With the unveiling of the Senate Majority Leader Harry Reid's health care reform package, all the pieces are on the table for a historic overhaul of the nation's health care system. The House passed its version of health care reform earlier this month. And while the proposals aren't perfect — primarily because they don't do enough to control rising medical costs — this is a pivotal moment. The Senate should vote to begin debate on its bill and vote early next month so final negotiations can begin that should produce further refinements of the package.
Both the House and Senate measures have much to commend. They would expand health insurance coverage to most uninsured Americans, an additional 36 million people in the House bill and 31 million in the Senate. They would require people get insurance and bar insurers from rejecting customers for pre-existing conditions or imposing lifetime benefit caps. They would create new insurance exchanges where individuals could shop for affordable coverage. Both measures would also pay for themselves and reduce the deficit, according to 10-year projections by the Congressional Budget Office.
There are important choices left to be made in at least five key areas:
The House bill includes a public health insurance plan that would be made available in the new national health insurance exchange. This is the best way to inject competition into the health insurance market which, in turn, should put downward pressure on premiums. The health insurance lobby has been fighting a public option, but the government plan would not lead to a state takeover of health care as critics contend. The public option would have to pay for itself through premiums and would negotiate prices for services with providers just like private insurers.
Reid's Senate bill also includes a public option, but it includes an opt-out for states. That may win more support in the Senate, but the opt-out provision will weaken its competitive value and mean fewer options for people who live in nonparticipating states. A nationwide public option is an essential cost- containment element and should be in any final health reform measure.
Neither the House nor the Senate took sufficient steps to rein in the spiraling costs of health care. Serious cost containment would address the perverse incentives of the current fee-for-service model that encourage doctors to schedule too many visits and unnecessary tests. But stabilizing the cost of Medicare is critical, because the trust fund used to pay hospital expenses will be insolvent by 2017.
The Senate would establish an independent Medicare advisory board to reduce growth in expenses by targeted amounts. The board's recommended cost savings would go into effect automatically if not voted down by Congress within a limited time. And if Congress rejects the recommendations, it would have to come up with similar cost savings.
The third-rail politics of Medicare make this the most pragmatic way to accomplish cost containment. The House bill does not include a similar program.

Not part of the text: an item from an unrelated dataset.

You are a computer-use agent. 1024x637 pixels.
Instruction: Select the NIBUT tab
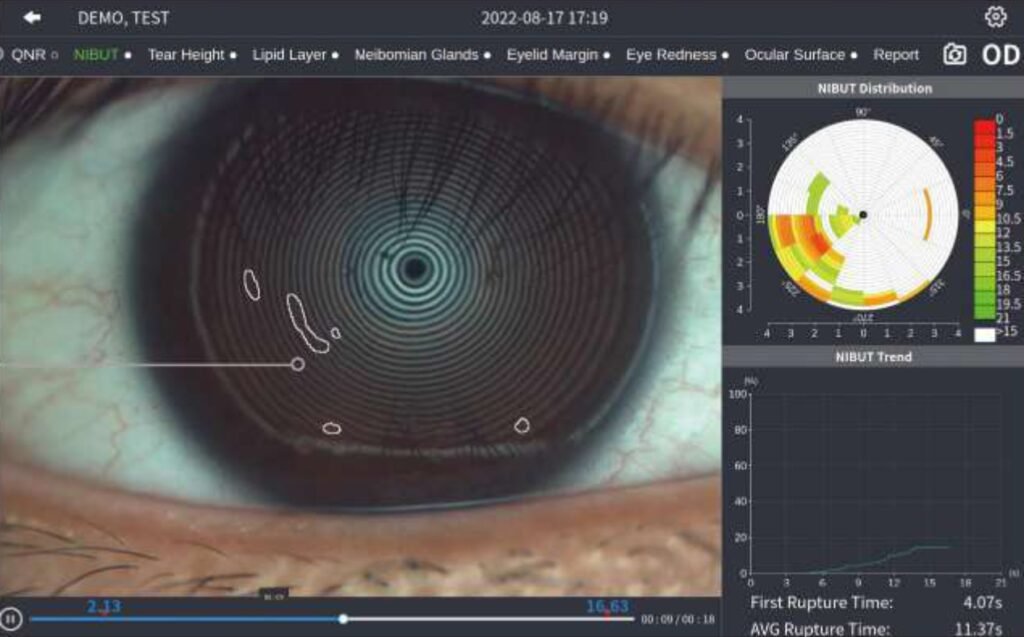tap(96, 55)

This is another disappointing aspect of the House bill. It would largely fund health care reform through an income tax surcharge of 5.4 percent on families making above $1 million a year, which would raise $461 billion in revenue over 10 years. Imposing added income taxes on the rich would do nothing to encourage rational health care spending. And any revenue from higher income taxes will be needed to address the overall federal deficit.
The Senate has a better approach. Its bill would impose an excise tax on gold-plated health insurance policies, paying for health reform within the health care system itself. Health insurers would be charged an excise tax on policies that cost more than $8,500 for individual coverage or $23,000 for family insurance. The tax would encourage moderation in premium increases and give insurers added incentives to hold down the cost of medical care. It also would raise $149 billion toward paying for the cost of health reform.

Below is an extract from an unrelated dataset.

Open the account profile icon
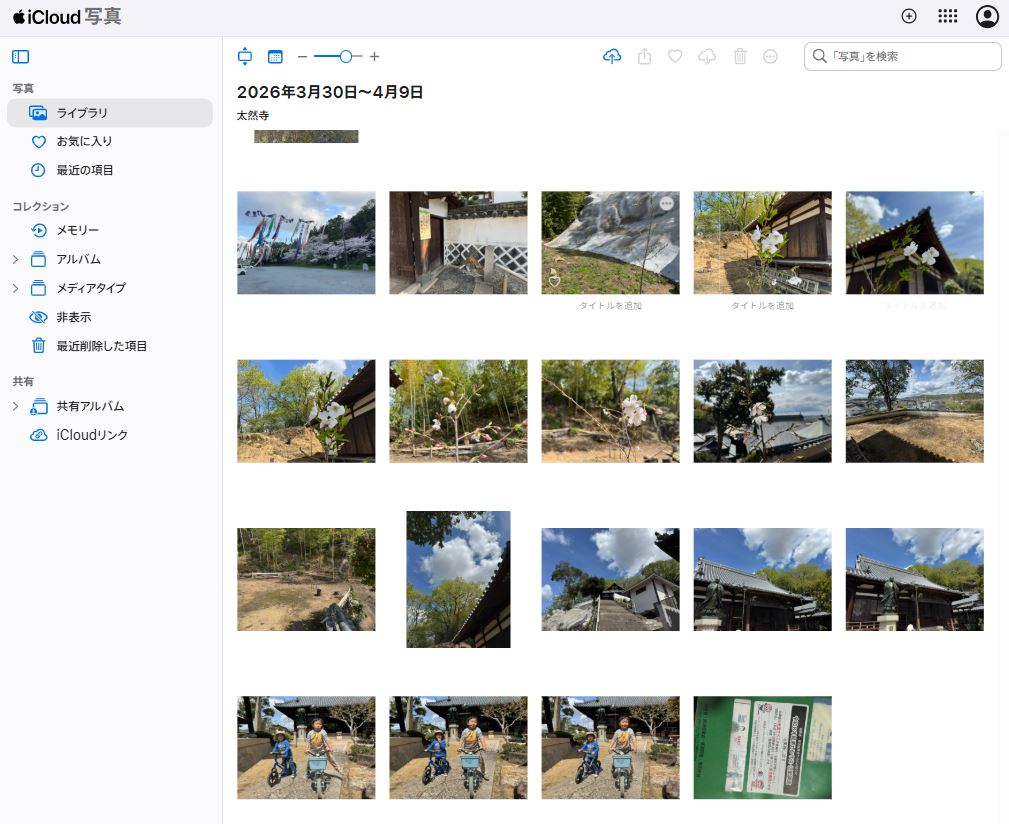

Other reasonable revenue sources in the Senate bill are an increase in Medicare payroll tax by one-half percent on couples with incomes that exceed $250,000 or individuals earning more than $200,000, and a 5 percent tax on elective cosmetic surgery.

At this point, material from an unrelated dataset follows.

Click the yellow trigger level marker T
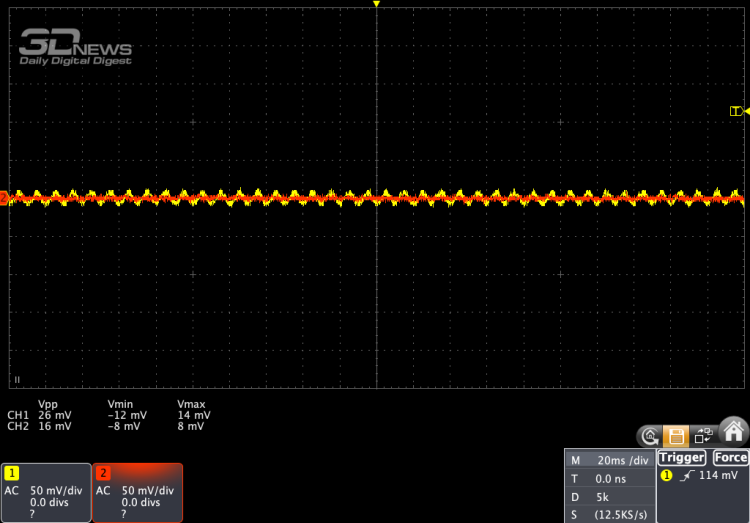point(735,111)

Most Americans get their health insurance through their employer, and any health reform should encourage that tradition. In the House bill, employers over a certain size — more than eight of every 10 small employers would be exempt — would have to subsidize reasonable health insurance coverage for their workers or pay a percentage of their payroll as a penalty. In contrast, the Senate bill has weaker employer responsibility language. It requires employers that do not offer health coverage to pay for any federal subsidies granted to workers who obtain their insurance on the exchanges.
The Senate version does not offer strong enough incentives for employers to maintain coverage.
Health reform in the House became embroiled in a battle over abortion rights. Current law bars federal tax money from paying for abortion except in rare instances. The status quo was protected under a compromise in the original House bill that segregated federal subsidies from any part of the premium that paid for abortion coverage. But a group of antiabortion Democrats led by Rep. Bart Stupak of Michigan demanded more sweeping abortion restrictions in return for their support. Stupak's amendment bars federal funds from any public option or private insurance plan that includes abortion coverage. That likely means that insurance policies offered on the exchanges won't include this reproductive health service.
Reid resisted calls to include the Stupak language in his bill. The Senate bill sticks to the original House compromise and directs that at least one insurance policy include abortion coverage in each state. This ensures that a woman's right to choose is not compromised in overall health care reform.
It has been apparent for years that this nation cannot afford the current health care system, which represents 16 percent of the economy. Americans deserve affordable, available health care coverage. While considerable progress has been made in Washington on health care reform, tough choices remain and there is significant work left to be done — particularly on controlling the costs.